F&L: You reference the promised land within the book specifically about your cousins and about your father. For you, for them, what did the promised land look like? What were you hoping for them?

EM: I think it took me a long time to understand what was going on with my father. As a child, I took his departures as acts of cruelty. He would come for a little bit and he would leave, and I thought he was doing it because he hated us.

I didn’t understand how addiction worked. Now I understand that I think he genuinely wanted to be a better person, that he wanted to be the husband and the father that he couldn’t be, and he was straining toward the promised land.

What I mean by that in its earthly sense is I think everybody wants to love and be loved in a community of people where they’re safe and cared for. He never had that as a child. His family life was upended much like mine was.

I think that he was striving toward being more than he was. I’ve always found it — I don’t know what the word is — interesting that he died on the road, that he died on the way back home, making promises. I think in his brain he was still trying to get there. He just ran out of time and ran out of road.

I think for my cousins, once again, because of the context into which they were born, for many of them, they couldn’t imagine a life other than the one that they lived.

When I spoke about it, it seemed like a fairy tale, but what was true is that if you knew them — one of the things that we don’t really consider is the people who end up imprisoned or on these felony charges, that was somebody’s kid.

I knew my cousins as children when there was no real difference between me and them. They didn’t have some inherent flaw that manifested itself later in life. They were just innocent kids, and the circumstances of life squashed their dreams.

Now, are they responsible for the decisions that they made? Yes, they are. Are we responsible, as a society, for limiting their rise and their ability to dream? Yes, we are.

I want to say that I felt like it was important for some of them to give them a dignity in life and to wrestle meaning out of their lives, not just as a cautionary tale, but in part as an indictment. An indictment, not just on society, but an indictment on me.

That’s, at least, how I was trying to make sense of what was going on.

F&L: This is the sort of book that church groups read together. What would you like people to keep in mind in their personal study and in their discussion?

EM: I want them to look at the people whom we turn our eyes away from. I want them to see that I am not the star of this story. One of the difficult things is the survivors get to tell their story.

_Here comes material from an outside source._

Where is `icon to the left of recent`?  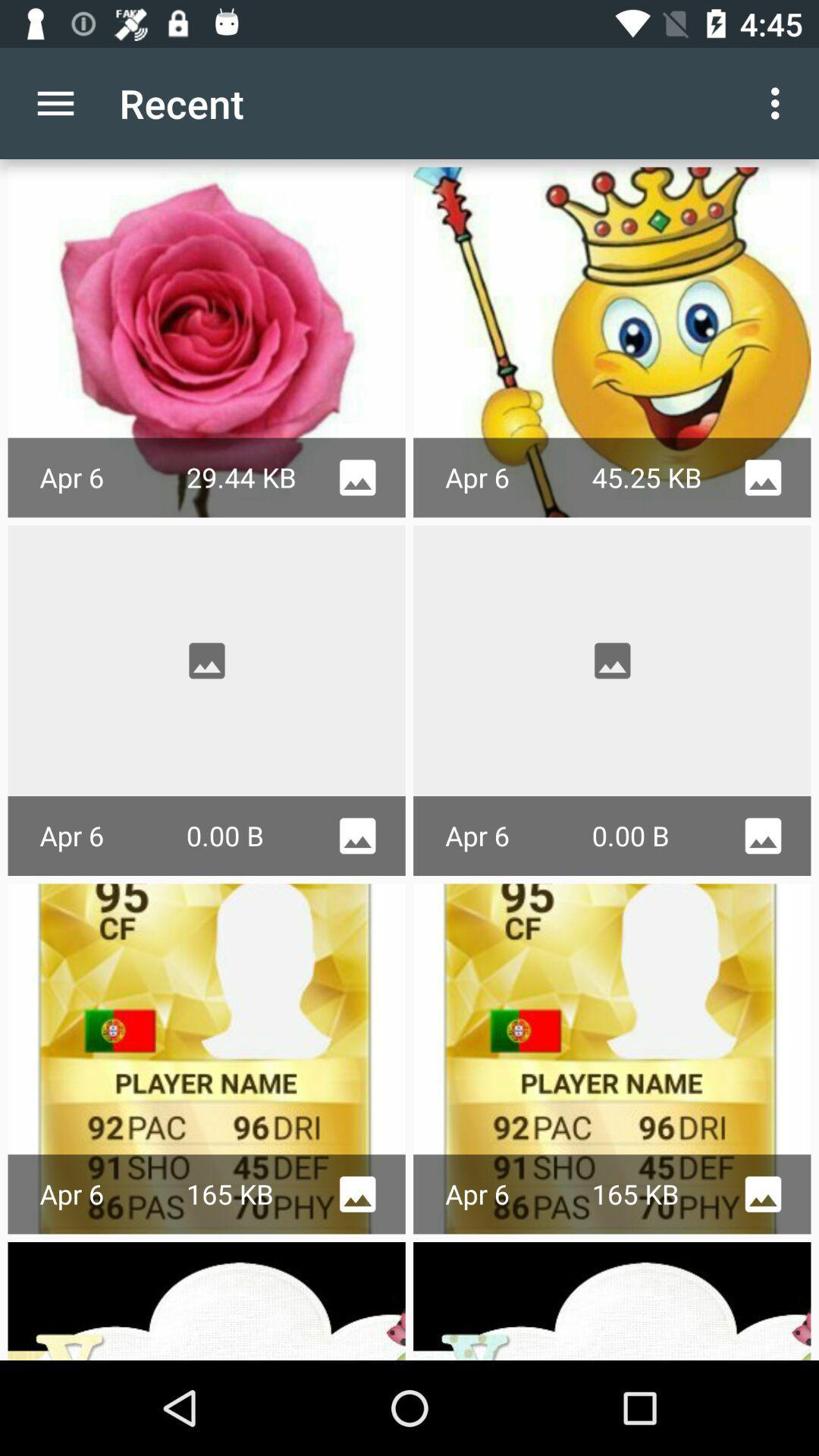 icon to the left of recent is located at coordinates (55, 102).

I had the platform or the opportunity to write what I wanted to write, and I used that platform to tell the story that other people often get ignored. I want people to wrestle with these characters and ask what the lives that unfold in front of them reveal about the dignity and the import of every human life. Not just the ones that we deem successful.

There are 15 different entries into the book and ways to read it. One way is as a long meditation on forgiveness and the nature of forgiveness. Another way is as a long meditation on the odyssey. How do you find God when your life has been tossed into chaos and it feels like there’s pain upon pain upon pain upon pain? Another one is as an examination of race in America.

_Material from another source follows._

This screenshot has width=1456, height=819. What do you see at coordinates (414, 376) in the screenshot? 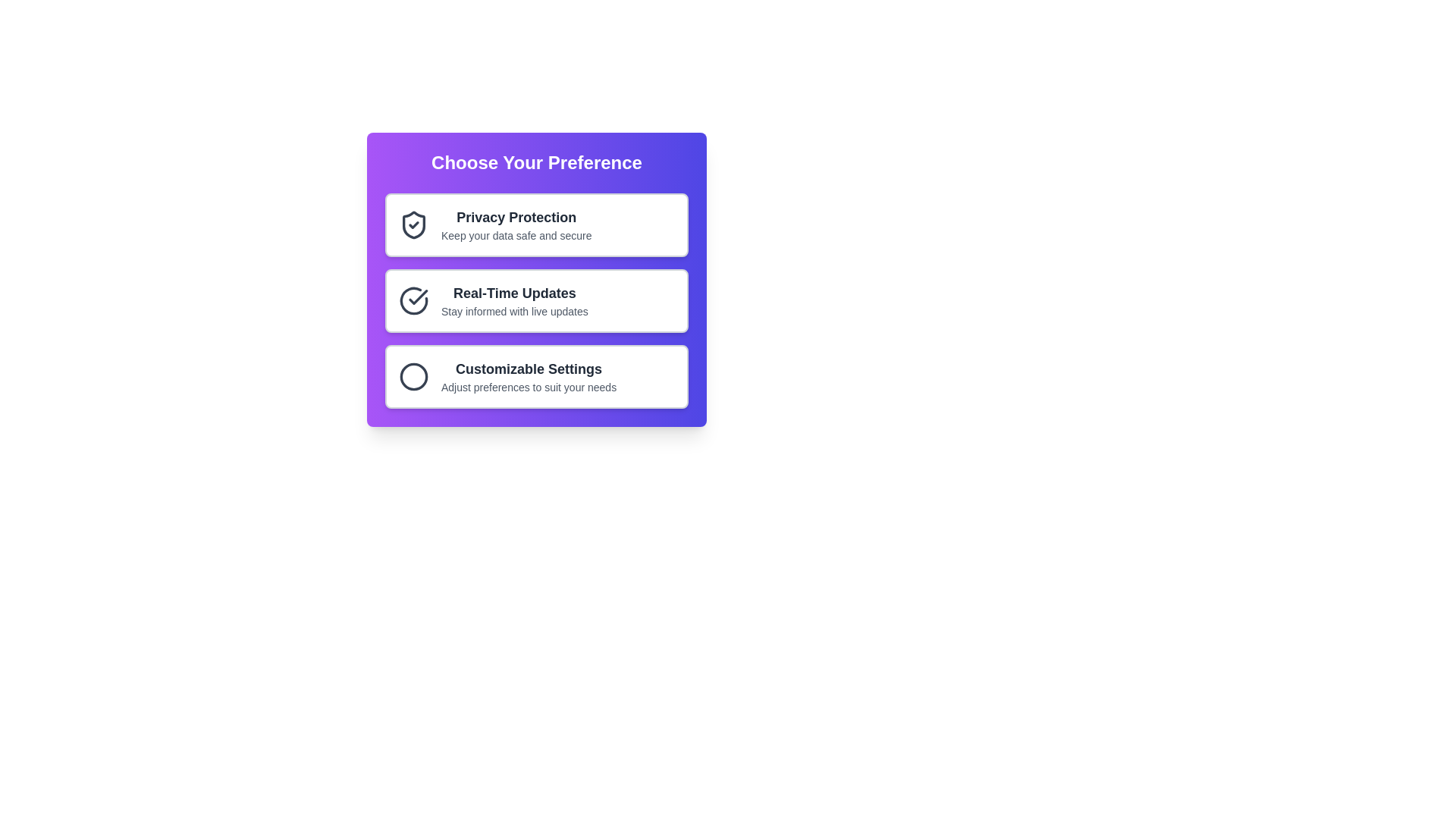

I guess I want to say, “Don’t simplify the complexity of this narrative and thereby simplify the Black experience.” I think that any Black story that takes place in the South that spans the 1920s through the 2000s — all of it — every single one of those stories reveals all of America, because Black people are never exempted from the twists and turns. It always lands in our laps.

My story isn’t important simply because I am telling it. It’s important because it reveals what America has done to Black people over the course of generations, and all these traumas and these things echo through time.

I guess I want them to see that this is a true and complex narrative of people whose lives deserve not to be forgotten. My mom told me when I was a kid, “Never forget what you came from.” That’s the impossible advice that you forget about a thousand times.

But I think a better way of putting it is, “Remember. And when you remember, tell the truth.” This book has been an exercise of remembering and doing the best that I could to tell the truth.